A fifth of Israel’s population is Arab, and Arabs play a vital role in the economy – a crucial labour corps in service industries, hospitals and health clinics, for example.
The problem is that the Palestinians are trapped by their own sclerotic domestic politics, and know it. The 85 year-old Palestinian Authority President Mahmoud Abbas of Fatah should have called elections on the West Bank this month. He didn’t, knowing he would lose. The Hamas regime won a vote in Gaza in 2006, but would lose one now. It has continuously postponed elections. The stock of Hamas is high as a symbol of protest among Arabs in East Jerusalem and the West Bank, but in its birthplace of Gaza it meets deep skepticism.
One of the oldest loyalists of the old PLO and Fatah of Yasser Arafat, Hanan Ashrawi, told a colleague there is now huge change in the Palestinian political mood. “Here in the West Bank and Jerusalem, it’s a sea of the green flags of Hamas protest,” she told a friend last week. “It’s like an earthquake,” she confided to the New York Times. “We are part of the global conversation on rights, justice, freedom, and Israel cannot close it down, or censor it.”

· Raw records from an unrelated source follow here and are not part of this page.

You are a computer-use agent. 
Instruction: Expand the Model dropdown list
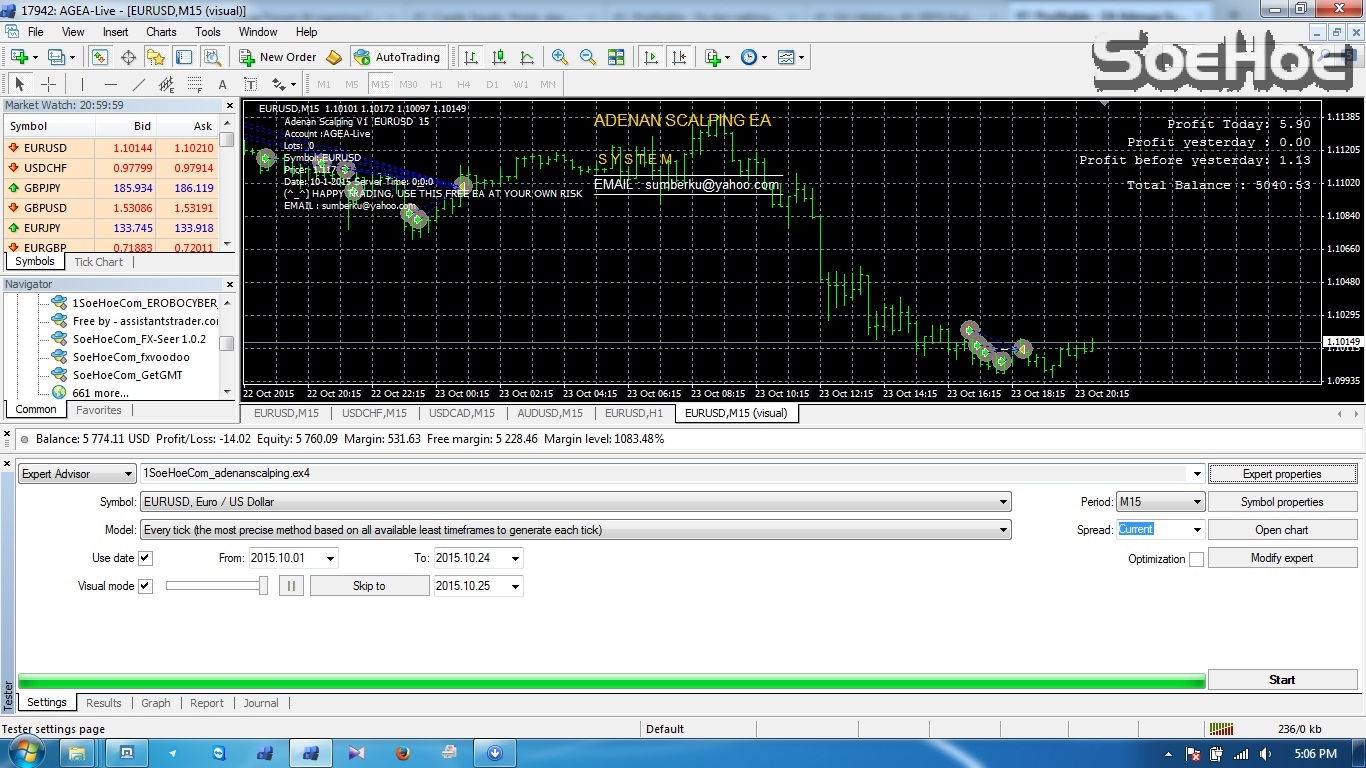click(1003, 530)
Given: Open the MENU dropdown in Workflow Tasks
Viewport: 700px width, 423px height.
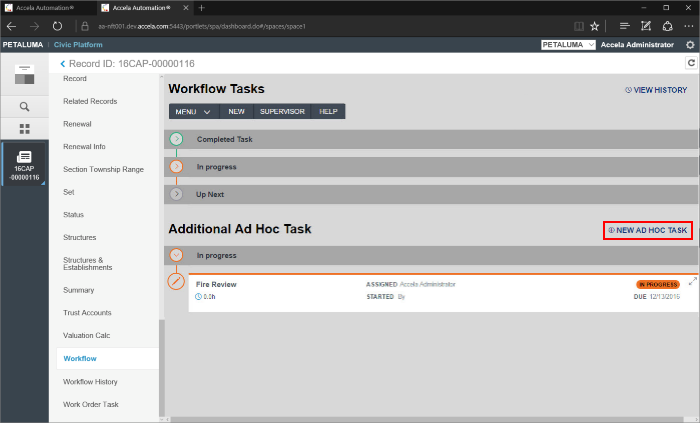Looking at the screenshot, I should tap(194, 111).
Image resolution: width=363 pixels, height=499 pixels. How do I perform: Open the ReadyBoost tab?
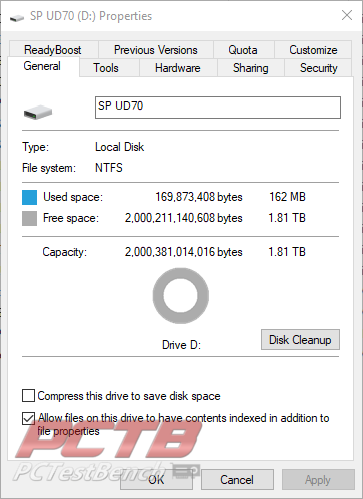pyautogui.click(x=53, y=50)
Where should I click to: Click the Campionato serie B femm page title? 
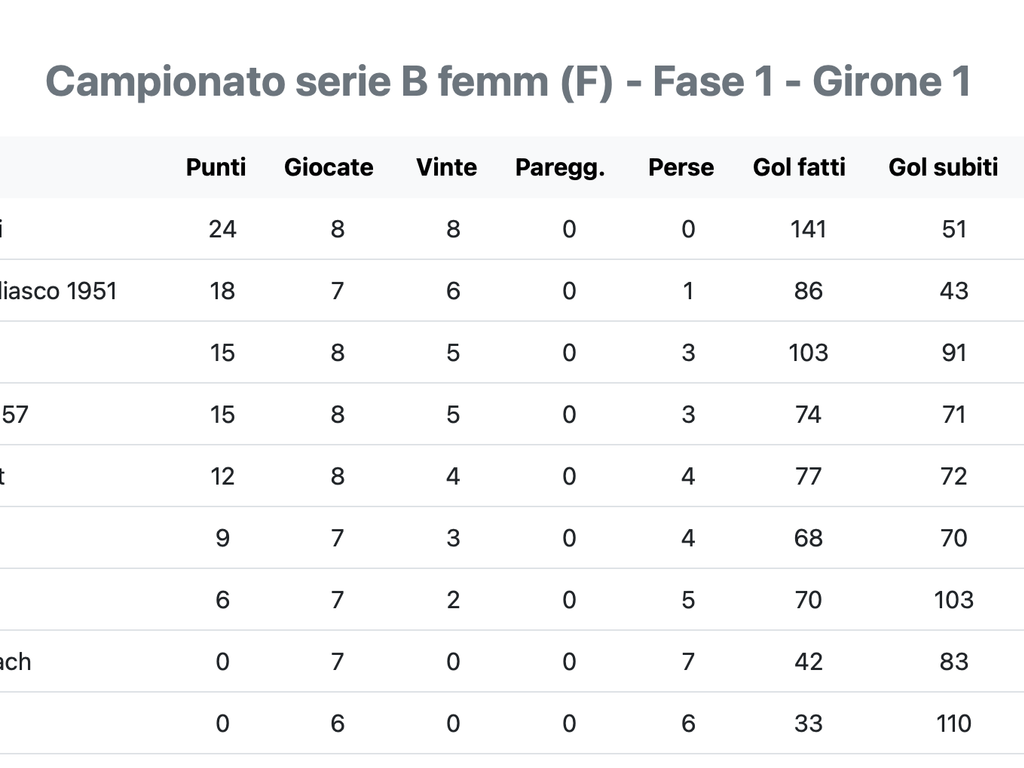click(508, 81)
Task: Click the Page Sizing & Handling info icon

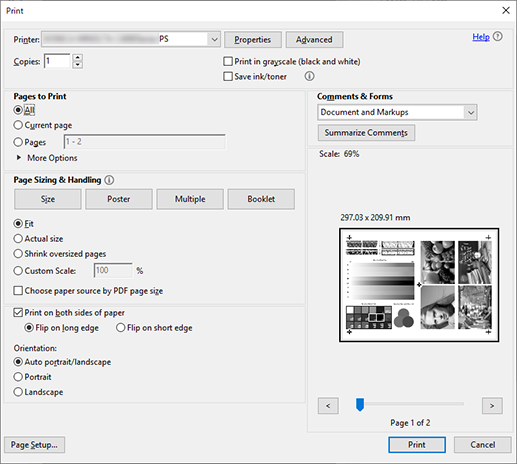Action: [109, 180]
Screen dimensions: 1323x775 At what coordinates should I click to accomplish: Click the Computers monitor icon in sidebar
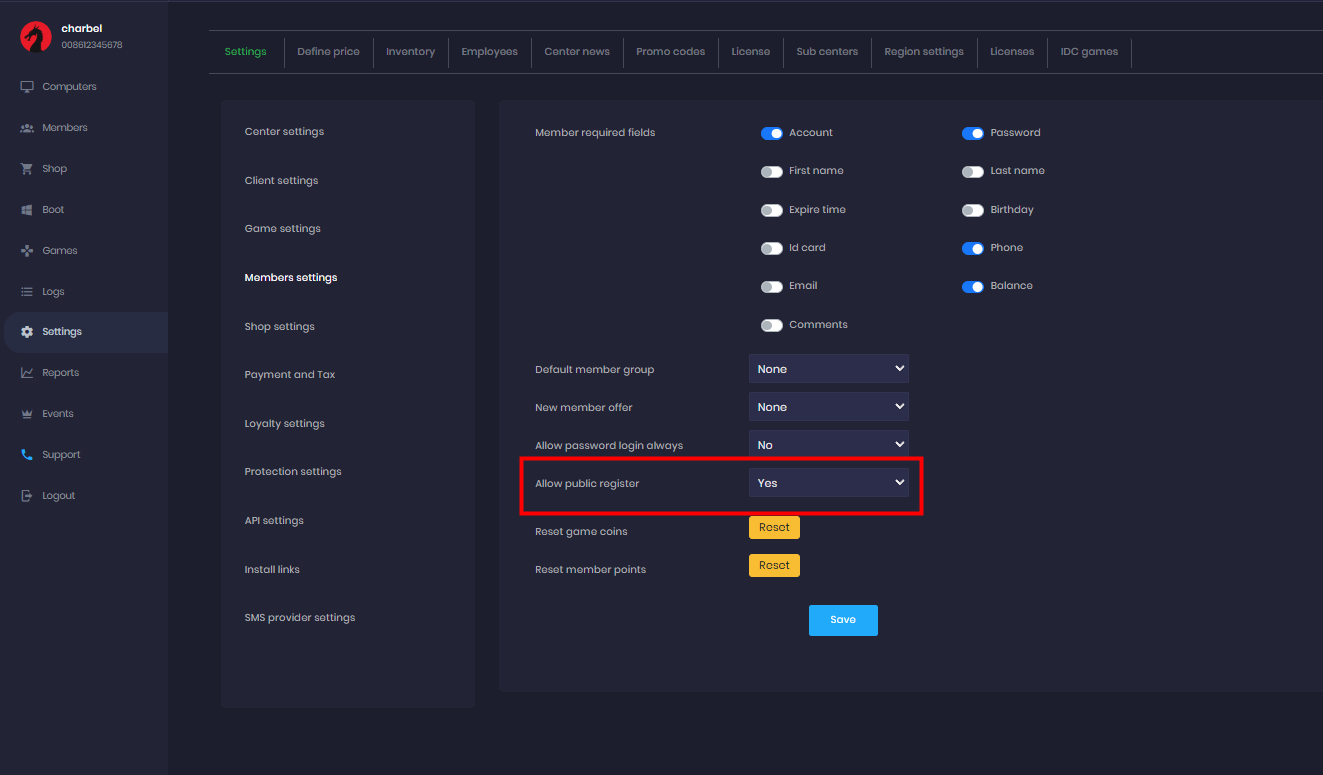pyautogui.click(x=27, y=87)

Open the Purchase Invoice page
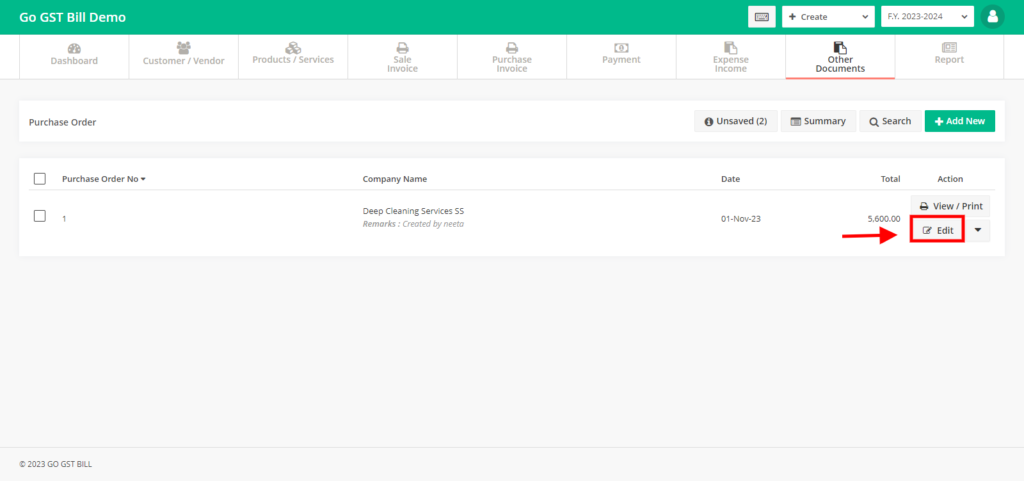511,57
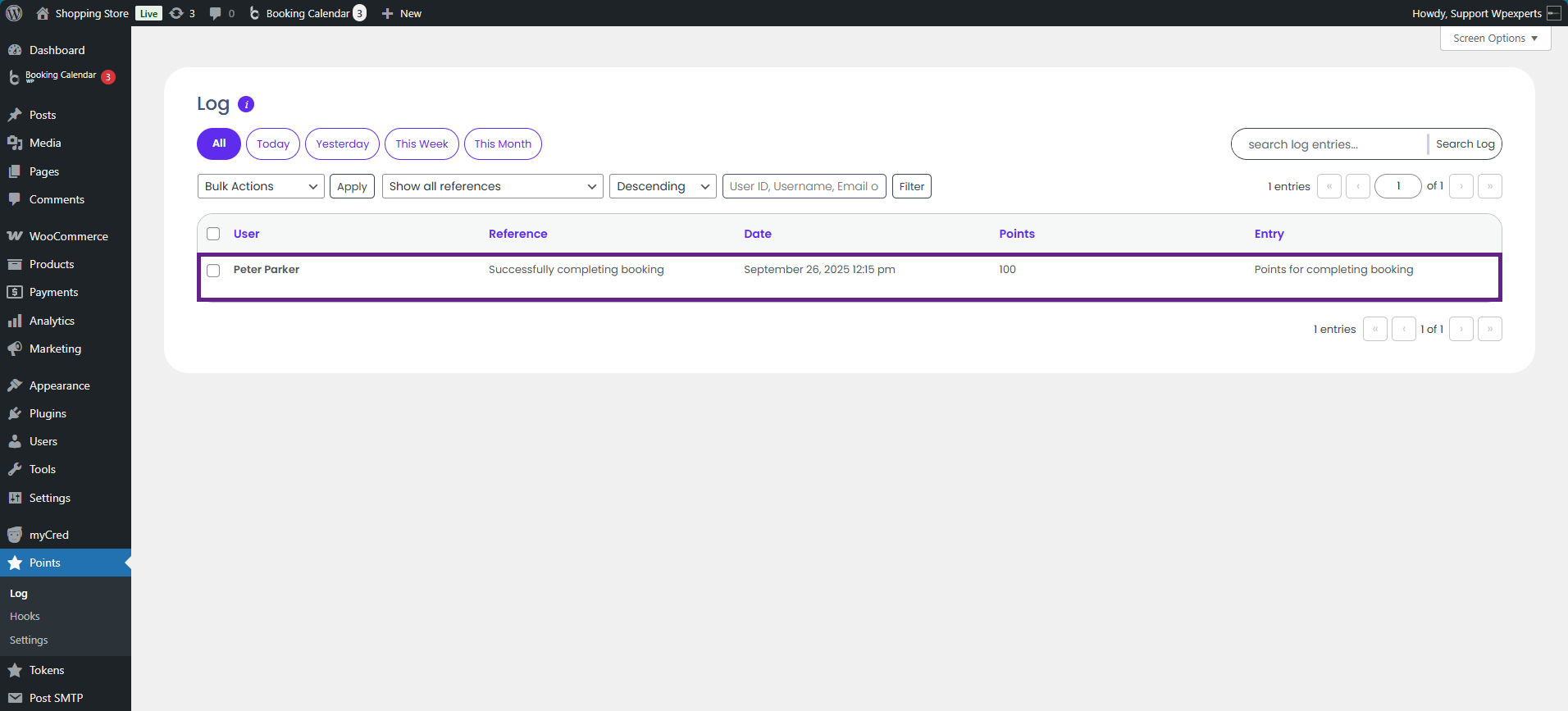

On 2 June there was another vote in the Knesset, when Isaac Herzog was elected his country’s 11th president by 87 votes. Son of a former president, grandson of Israel’s first Chief Rabbi and nephew of the statesman Abba Eban, who formally brought Israel into the UN, in style, manner and thought, he is almost the total opposite of Benjamin Netanyahu and his Trump-like penchant for confrontation. He may even have to decide whether to pardon Netanyahu if he is convicted.
Yet there is one item of mundane but vital business to concentrate the minds of the new government above all – the need to pass a budget. In the churn and burn of four elections in the last two years of Netanyahu’s regime, parliamentary time and a working majority couldn’t be found to get the budget through. Pater says: “The absolute necessity to do this should guarantee that the new government lasts at least a year.”